Nestled away at the top of Waterworks Road the mysterious Georgian Folly-tower has been the source of intrigue for centuries.
Commissioned in 1758 by the wealthy and eccentric land-owner John Perrott, the gothic tower would have been the tallest structure for miles around when it was first built, giving its owner a huge status boost amongst his peers. Romantic tales suggest the loss Perrott felt at his wife’s death was so great that he desired to be elevated above the clouds to look upon her grave which was ten miles away behind the Clent Hills. Others suggest it was to spy on his cheating wife before she died.
The tower itself is a melancholic, haunting structure, surrounded by worn brick walls and a black iron gate. Standing in the courtyard, it is easy to see why its statuesque presence is rumoured to have inspired a young Tolkien to create the tower of Minas Tirith in the Lord of The Rings.

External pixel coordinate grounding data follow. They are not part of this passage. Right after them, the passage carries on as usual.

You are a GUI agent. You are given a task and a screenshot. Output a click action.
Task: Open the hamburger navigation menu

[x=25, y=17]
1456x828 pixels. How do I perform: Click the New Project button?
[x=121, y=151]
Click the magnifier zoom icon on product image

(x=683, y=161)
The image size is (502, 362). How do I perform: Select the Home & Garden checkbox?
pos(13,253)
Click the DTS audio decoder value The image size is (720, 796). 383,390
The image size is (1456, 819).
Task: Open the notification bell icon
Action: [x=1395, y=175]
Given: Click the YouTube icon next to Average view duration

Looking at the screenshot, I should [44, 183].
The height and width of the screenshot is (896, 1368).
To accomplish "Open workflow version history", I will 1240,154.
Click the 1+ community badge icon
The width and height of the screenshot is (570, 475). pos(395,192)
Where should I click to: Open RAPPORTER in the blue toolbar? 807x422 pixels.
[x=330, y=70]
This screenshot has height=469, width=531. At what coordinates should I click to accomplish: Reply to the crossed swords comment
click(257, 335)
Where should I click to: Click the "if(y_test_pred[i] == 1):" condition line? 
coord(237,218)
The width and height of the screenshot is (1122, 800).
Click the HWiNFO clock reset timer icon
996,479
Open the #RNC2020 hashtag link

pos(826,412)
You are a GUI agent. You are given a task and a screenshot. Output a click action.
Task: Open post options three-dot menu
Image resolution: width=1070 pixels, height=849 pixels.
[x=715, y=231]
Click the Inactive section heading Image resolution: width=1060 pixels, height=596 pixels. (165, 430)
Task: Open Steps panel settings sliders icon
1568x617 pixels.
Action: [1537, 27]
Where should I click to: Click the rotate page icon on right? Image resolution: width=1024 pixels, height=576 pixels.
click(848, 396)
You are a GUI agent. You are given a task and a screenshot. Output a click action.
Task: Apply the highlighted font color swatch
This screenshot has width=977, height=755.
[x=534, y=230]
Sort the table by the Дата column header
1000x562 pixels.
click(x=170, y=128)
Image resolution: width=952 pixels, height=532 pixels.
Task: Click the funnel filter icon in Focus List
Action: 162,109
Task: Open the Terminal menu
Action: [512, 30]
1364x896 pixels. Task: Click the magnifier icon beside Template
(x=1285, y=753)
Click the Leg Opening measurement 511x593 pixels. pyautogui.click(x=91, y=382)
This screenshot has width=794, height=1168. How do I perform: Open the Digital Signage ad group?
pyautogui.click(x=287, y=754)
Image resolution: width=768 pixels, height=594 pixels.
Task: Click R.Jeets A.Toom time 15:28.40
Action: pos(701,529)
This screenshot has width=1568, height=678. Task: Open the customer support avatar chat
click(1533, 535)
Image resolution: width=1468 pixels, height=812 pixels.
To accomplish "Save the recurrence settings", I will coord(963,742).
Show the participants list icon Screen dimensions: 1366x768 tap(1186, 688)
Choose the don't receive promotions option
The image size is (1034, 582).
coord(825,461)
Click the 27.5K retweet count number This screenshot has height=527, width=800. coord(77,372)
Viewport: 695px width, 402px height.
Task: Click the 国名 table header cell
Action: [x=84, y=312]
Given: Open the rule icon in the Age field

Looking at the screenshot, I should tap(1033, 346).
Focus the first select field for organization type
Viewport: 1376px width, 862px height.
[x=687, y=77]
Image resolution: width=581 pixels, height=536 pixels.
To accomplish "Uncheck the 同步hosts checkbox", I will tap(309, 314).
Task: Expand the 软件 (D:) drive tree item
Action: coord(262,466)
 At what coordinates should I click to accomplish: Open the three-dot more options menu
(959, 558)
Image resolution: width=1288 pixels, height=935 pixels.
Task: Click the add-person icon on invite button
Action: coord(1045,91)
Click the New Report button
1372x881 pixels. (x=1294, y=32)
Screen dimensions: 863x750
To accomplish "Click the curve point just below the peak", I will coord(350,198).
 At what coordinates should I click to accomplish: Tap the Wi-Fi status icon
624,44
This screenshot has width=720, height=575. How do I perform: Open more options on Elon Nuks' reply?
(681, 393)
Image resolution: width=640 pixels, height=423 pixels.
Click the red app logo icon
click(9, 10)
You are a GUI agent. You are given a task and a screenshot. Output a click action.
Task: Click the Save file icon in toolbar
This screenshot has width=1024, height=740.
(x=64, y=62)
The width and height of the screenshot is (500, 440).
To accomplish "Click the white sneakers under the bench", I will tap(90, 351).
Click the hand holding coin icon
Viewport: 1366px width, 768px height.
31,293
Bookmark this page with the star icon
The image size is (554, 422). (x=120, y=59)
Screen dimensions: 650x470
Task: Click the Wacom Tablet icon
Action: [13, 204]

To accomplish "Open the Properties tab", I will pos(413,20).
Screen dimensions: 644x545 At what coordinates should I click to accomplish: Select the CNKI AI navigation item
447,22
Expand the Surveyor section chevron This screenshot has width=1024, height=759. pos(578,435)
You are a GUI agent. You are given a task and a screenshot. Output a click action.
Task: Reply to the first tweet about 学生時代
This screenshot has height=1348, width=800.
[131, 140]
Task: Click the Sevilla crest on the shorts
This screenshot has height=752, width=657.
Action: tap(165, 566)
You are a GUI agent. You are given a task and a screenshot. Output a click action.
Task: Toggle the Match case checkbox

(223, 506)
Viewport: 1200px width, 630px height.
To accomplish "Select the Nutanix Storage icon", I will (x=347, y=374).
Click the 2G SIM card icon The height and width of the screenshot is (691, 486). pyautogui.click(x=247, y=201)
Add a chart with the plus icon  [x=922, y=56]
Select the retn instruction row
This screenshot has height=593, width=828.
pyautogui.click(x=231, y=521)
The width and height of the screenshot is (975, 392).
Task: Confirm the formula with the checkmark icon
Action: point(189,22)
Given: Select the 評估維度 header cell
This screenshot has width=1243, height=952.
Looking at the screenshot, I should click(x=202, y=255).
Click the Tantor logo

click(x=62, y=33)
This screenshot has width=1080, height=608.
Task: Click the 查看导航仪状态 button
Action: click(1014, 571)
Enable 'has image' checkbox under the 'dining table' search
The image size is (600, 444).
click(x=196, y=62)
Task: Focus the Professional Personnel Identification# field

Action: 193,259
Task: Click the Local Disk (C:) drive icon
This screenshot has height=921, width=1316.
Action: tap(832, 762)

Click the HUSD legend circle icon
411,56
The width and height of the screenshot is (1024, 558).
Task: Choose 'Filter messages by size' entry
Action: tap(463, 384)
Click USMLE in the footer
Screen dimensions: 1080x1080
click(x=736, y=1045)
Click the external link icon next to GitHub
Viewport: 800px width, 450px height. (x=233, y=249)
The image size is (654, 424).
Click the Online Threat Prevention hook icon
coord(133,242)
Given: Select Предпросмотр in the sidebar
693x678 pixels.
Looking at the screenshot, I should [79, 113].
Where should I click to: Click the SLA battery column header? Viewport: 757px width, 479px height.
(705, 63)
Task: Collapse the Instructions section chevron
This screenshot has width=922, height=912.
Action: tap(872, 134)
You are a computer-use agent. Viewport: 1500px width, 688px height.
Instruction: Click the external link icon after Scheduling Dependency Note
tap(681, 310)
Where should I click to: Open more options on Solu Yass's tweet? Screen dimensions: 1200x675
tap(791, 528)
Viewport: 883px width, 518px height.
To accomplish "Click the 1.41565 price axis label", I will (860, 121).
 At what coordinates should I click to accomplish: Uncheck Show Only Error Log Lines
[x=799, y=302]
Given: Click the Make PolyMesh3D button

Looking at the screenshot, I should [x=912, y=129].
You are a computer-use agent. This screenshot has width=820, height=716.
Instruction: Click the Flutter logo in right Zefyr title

Inside the painted walls are chipped away, revealing the delicate brickwork beneath. Most of the Folly is untouched from its original 1758 state, although some restoration works have taken place to ensure its stability. A narrow, winding staircase of 139 steps stretches up one side of the tower, branching off into the individual rooms. Each floor of the Folly has different styled windows, adding to the eccentricity of the design. The rooms are small and simple, and would most likely have been used to entertain guests with different vistas of the surrounding lands. On the top floor the original ceiling plaster work remains, as a cracked reminder of the time that has passed.
In 1884 meteorologist Abraham Follett Osler, the same Olser who donated Big Brum’s clock, turned the tower into one of the first weather stations.
The weather station was later used by the University of Birmingham until they finally vacated in 1979. Remnants of this use can still be seen in metal chains and loops that run up the side of the tower.
The building is currently managed by Trident Reach the People Charity who will continue to explore the buildings heritage through the Folly Project; a programme of contemporary art and architecture. Fundraising is ongoing to raise £1m for plans to open up the building for the local community to use and enjoy.